Und dabei dieses Einsamkeitspathos des Erkennens! „Überall, wo ein großer Geist seinen Gedanken ausspricht, ist Golgatha.“ Soll heißen: Der wahrhaft Wissende wird überall gekreuzigt. Handke? Heine! Und dieser Verehrer der Menschenrechte war nicht einmal Demokrat, er war Monarchist. Aus Misstrauen gegen die Berufs-Demokraten und den großen „Freiheitsstall der Gleichheitsflegel“. Handke? Heine! Heine hätte Handkes Betrachtung der Fragezeichen verstanden. Handke: „In uns die Fragezeichen sind heutzutage krank. Sie sind in den Kopf gewandert. Sie können keine richtigen Fragen mehr bilden.“ Heine und Handke bildeten Fragen aus tieferen Schichten ihres Seins.
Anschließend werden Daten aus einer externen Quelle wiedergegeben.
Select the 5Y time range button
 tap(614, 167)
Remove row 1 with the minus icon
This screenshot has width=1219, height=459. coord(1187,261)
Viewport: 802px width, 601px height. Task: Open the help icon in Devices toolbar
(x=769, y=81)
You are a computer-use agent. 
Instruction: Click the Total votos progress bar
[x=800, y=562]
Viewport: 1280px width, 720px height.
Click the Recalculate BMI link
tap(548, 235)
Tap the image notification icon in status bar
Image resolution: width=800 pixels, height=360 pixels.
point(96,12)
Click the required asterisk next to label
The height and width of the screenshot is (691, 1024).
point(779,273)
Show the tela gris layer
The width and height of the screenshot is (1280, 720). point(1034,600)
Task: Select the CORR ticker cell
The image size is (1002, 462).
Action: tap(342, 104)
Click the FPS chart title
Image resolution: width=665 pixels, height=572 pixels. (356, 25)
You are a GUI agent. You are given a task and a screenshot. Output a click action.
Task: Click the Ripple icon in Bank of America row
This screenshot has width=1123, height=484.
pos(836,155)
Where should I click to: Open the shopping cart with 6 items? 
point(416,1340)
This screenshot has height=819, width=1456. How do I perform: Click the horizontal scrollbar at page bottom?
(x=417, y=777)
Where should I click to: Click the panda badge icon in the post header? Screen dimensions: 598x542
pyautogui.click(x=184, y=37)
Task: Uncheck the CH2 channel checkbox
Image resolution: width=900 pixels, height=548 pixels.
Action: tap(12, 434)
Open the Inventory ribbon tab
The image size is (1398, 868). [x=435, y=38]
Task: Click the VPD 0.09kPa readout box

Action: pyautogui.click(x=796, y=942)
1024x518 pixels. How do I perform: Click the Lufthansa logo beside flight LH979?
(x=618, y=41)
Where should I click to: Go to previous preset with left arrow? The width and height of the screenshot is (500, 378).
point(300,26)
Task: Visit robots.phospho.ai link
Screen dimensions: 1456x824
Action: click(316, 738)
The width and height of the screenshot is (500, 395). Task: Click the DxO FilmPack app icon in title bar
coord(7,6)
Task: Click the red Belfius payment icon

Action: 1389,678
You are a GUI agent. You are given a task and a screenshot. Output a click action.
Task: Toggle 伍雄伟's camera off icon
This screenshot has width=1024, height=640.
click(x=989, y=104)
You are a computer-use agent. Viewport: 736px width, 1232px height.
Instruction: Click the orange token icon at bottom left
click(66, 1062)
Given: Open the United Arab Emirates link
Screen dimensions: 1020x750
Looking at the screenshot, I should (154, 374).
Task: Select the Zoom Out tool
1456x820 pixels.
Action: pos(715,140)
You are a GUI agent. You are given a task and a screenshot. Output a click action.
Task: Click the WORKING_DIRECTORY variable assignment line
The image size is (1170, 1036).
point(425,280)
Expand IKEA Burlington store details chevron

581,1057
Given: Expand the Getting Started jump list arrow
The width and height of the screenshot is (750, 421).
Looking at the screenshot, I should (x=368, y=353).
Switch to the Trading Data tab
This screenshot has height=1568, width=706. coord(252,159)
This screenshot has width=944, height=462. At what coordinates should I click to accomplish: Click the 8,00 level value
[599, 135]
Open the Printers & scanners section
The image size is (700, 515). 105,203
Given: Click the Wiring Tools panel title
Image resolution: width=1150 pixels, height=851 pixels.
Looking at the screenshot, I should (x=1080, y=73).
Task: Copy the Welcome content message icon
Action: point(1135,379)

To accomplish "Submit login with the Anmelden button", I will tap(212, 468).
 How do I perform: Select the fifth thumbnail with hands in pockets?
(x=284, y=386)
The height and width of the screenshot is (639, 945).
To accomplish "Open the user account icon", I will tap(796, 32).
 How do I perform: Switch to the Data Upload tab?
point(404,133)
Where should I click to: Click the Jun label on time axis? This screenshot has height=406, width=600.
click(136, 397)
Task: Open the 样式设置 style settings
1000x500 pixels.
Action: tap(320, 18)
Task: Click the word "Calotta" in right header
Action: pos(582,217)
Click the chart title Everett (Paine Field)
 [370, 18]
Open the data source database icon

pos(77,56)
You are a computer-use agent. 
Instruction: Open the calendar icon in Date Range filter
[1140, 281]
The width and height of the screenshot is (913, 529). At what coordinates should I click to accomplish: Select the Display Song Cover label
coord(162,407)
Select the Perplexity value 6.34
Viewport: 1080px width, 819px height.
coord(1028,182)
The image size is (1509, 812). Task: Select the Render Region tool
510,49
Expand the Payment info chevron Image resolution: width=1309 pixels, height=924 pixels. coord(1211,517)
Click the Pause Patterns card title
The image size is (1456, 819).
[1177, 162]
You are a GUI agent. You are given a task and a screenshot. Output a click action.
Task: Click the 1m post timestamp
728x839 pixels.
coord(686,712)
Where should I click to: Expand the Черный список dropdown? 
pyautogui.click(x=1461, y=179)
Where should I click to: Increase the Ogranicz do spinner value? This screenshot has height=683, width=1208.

Sie haben gemeinsam die merkwürdige Nah-Ferne einer Herkunft, die zur geheimen Matrix ihres Werks wird. Heine, der Deutsche mit den jüdischen Wurzeln. Handke, der Österreicher mit den slowenischen Wurzeln. Sie sind längst Abgenabelte, die sich noch einmal vernabeln. Zwanghaft-freiwillig. Geradezu schicksalshaft-freiwillig. Solidarität ist etwas, das wir alle haben, insofern wir gutwillige Zeitgenossen sind, glauben wir gutwilligen Zeitgenossen. Heine und Handke wissen es besser. Man schaut anders, wenn man dazugehört. Menschliche Solidarität ist nichts Allgemeines, sie kommt aus einem Näheverhältnis.

„Überall, wo ein großer Geist seinen Gedanken ausspricht,ist Golgatha“

Handke und Heine. Das Leichte und das Schwere. Darin unterscheiden sie sich dann doch. Der eine machte die Sprache leicht – vieldeutig auch – im Dienste seiner Wahrheit. Der andere macht sie wieder schwer. Ist sie nicht zu leicht und eindeutig geworden inzwischen?

Das Bier der Gerechten. Das ganze Land hat sich gerade wieder einmal daran betrunken. Sloterdijk hat Recht: Nationen heute existieren vor allem als Erregungsgemeinschaften, als Panikkommunen. Interessant ist: auch als Erregungsgemeinschaft ist noch nicht ganz zusammengewachsen, was zusammengehört. Was für ein merkwürdiges Ost-West-Gefälle. Wer weiß, was soll es bedeuten? Ganz einfach, denken die Allgemeinen im Geiste, im Osten mögen sie Diktatoren, also mögen sie auch Leute, die zur Beerdigung von Diktatoren gehen. Und war der Osten nicht ohnehin gegen den Jugoslawienkrieg? Aber vielleicht haben wir nur verschiedene Erfahrungen gemacht. Wenn es gegen einen einzelnen Schriftsteller geht, auf der Seite der Wächter zu sein, ist undenkbar. Vom ersten Impuls her und DDR-historisch gesehen. Noch so eine seltsam irrationale Solidarität am Grunde. Und dazu dieses Gefühl, dass man zuletzt doch nur Einzelnen trauen kann. Den nicht ganz Zeitgemäßen, den nie ganz Verrechenbaren, die alle Seiten Verräter nennen. Solchen wie Heine. Solchen wie Handke?

Vielleicht sollten sie am 22. an den Ufern des Rheins nicht zu viel Störtebeker-Pils trinken. Sonst geht es dem Düsseldorfer Stadtrat wie Sissi und der Geist Heines tritt unter sie. Und was sollen sie ihm dann sagen?